▸ TEXT FOR ANALYSIS:
· · ·

Position on barriers to access to break-through CF drug Trikafta in Canada
Introduction: Cystic Fibrosis Canada and the cystic fibrosis community, including more than 50 cystic fibrosis clinicians, have been reaching out to Members of Parliament calling for change as part of our relentless efforts to get immediate access to the break-through cystic fibrosis drug Trikafta and avoid preventable deaths among the Canadian cystic fibrosis community. In fact this weekend another young Canadian lost his life to this disease while another is pleading publicly for access to Trikafta to save hers.
We would like to thank those MPs who have expressed their support.
Unfortunately, we have become aware of recent attempts by some government officials to divert attention away from the issues we are raising. We would like to make clear, for all parties involved, our position on access to Trikafta at this time.
Cystic Fibrosis Canada’s Position: For a new medication to reach the hands of those who desperately need it, it requires both the commitment of the federal government to provide a fair and fast process for approval and to establish a fair price, and the manufacturer to apply for regulatory approval. Both parties play a role. Both parties must take action in good faith, ideally with the lives of those who live with the disease at the forefront of their decision making.
Today thousands of Canadians with cystic fibrosis have unprecedented hope because a drug exists that can transform their lives, and the majority of those living with the disease. This should be a time to celebrate. It should be a time when we embrace this scientific miracle and leapfrog forward to new destinies for Canadians with cystic fibrosis. It should be a time we see policy-makers champion the path to access. Instead, we face excuses, finger-pointing, delays, diversions and lost lives.
Cystic Fibrosis Canada expects both the government and the manufacturer, Vertex Pharmaceuticals, to do whatever is necessary to ensure Trikafta is available to Canadians. At Cystic Fibrosis Canada, we feel it is our responsibility to be explicit with the federal government and Vertex Pharmaceuticals on the actions each must take and to hold both accountable to make this happen.

· · ·

Reproduce the part of the Trikafta access statement between "Today thousands of" and "make this happen.", inclusive, word for word.

▸ PROVIDED MATERIAL:

· · ·

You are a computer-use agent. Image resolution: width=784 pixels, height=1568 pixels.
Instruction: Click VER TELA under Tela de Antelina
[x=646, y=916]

· · ·

▸ RESPONSE BOX:
Today thousands of Canadians with cystic fibrosis have unprecedented hope because a drug exists that can transform their lives, and the majority of those living with the disease. This should be a time to celebrate. It should be a time when we embrace this scientific miracle and leapfrog forward to new destinies for Canadians with cystic fibrosis. It should be a time we see policy-makers champion the path to access. Instead, we face excuses, finger-pointing, delays, diversions and lost lives.
Cystic Fibrosis Canada expects both the government and the manufacturer, Vertex Pharmaceuticals, to do whatever is necessary to ensure Trikafta is available to Canadians. At Cystic Fibrosis Canada, we feel it is our responsibility to be explicit with the federal government and Vertex Pharmaceuticals on the actions each must take and to hold both accountable to make this happen.